Rachel Redford

Benjamin Disraeli — inventor of English political fiction

Despite its many shortcomings, Sybil was arguably the first and most influential state-of-the-nation novel of the Victorian era

issue 11 January 2020

For our fractured times, the release of Disraeli’s Sybil in unabridged audio, narrated with the respect it deserves by Tim Bentinck, is timely as, despite its title being familiar, these days it is seldom read. Published in 1845, 23 years before Disraeli’s first premiership, the story, rich in the minutiae of then contemporary political conflict, covers the years of reform and unrest between 1837 and 1844, but throws up startling parallels between then and now.

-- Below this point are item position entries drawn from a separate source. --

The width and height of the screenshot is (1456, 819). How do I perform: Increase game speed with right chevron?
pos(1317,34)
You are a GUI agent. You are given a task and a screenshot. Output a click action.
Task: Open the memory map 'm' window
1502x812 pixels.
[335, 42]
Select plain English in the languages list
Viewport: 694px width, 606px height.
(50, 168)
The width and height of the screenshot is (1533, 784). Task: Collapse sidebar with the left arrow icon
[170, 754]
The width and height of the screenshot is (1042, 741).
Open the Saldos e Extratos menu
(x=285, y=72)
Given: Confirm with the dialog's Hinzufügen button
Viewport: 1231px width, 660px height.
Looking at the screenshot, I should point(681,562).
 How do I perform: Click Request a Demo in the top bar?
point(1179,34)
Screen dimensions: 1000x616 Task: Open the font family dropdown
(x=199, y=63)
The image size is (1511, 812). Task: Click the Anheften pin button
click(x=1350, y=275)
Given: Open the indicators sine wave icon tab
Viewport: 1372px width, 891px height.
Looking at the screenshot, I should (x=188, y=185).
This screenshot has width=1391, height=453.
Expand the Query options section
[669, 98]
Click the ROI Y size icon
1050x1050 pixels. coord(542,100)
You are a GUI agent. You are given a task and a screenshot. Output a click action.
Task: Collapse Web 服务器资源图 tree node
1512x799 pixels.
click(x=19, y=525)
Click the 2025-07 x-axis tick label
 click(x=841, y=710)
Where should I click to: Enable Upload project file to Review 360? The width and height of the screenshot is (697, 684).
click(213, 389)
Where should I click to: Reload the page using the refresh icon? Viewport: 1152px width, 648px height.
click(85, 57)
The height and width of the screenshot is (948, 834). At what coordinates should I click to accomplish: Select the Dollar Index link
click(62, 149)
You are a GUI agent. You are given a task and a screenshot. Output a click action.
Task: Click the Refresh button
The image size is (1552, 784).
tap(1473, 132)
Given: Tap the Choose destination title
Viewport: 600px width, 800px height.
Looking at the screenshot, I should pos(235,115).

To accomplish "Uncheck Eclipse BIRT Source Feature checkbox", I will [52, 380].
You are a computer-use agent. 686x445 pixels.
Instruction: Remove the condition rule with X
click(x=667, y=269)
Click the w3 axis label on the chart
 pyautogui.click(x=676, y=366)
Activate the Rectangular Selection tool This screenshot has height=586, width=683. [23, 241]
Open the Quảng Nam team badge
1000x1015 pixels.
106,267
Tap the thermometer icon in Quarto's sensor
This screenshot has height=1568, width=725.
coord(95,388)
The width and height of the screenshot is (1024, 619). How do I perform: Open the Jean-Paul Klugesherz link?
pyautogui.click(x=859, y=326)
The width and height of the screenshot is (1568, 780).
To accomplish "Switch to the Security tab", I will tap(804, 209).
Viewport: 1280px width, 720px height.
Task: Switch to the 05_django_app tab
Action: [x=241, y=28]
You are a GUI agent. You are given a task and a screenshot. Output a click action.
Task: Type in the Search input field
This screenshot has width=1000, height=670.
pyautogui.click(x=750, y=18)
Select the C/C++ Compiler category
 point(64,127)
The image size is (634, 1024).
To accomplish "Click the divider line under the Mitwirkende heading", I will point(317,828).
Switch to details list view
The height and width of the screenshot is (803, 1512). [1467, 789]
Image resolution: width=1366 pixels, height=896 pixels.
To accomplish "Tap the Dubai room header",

The young agitator Stephen Morley speaks directly to us. There’s no community in England, he says; city men are united only by their desire for gain, not in a state of co-operation but of money-seeking isolation. Did Brexiteers vote, as did the Chartist Walter Gerard for the People’s Charter, not for the ‘reforms & remedies’ but merely because they were ‘a change’? Hard-pressed labourers resent the ‘himmigrants’ from Suffolk beating down their already meagre wages and, concerned for the future by the increasing population, Gerard asks Charles Egremont: ‘How will you feed them? How will you clothe them?’

Egremont, Disraeli’s protagonist and mouthpiece, is the younger brother of Lord Marney, the savagely unfeeling aristocrat who is content for his tenants to survive — or not — on seven shillings a week. Egremont lodges for a while in the north of England in order to witness the dire conditions of the poor, where he meets Gerard and his daughter Sybil. In reply to Egremont’s boast that Victoria reigns over the ‘greatest nation’, Disraeli gives Gerard the novel’s stand-out lines. She reigns, he says, over two nations

between whom there is no intercourse and no sympathy, who are ignorant of each other’s habits, thoughts and feelings as if they were dwellers in different zones… THE RICH AND THE POOR.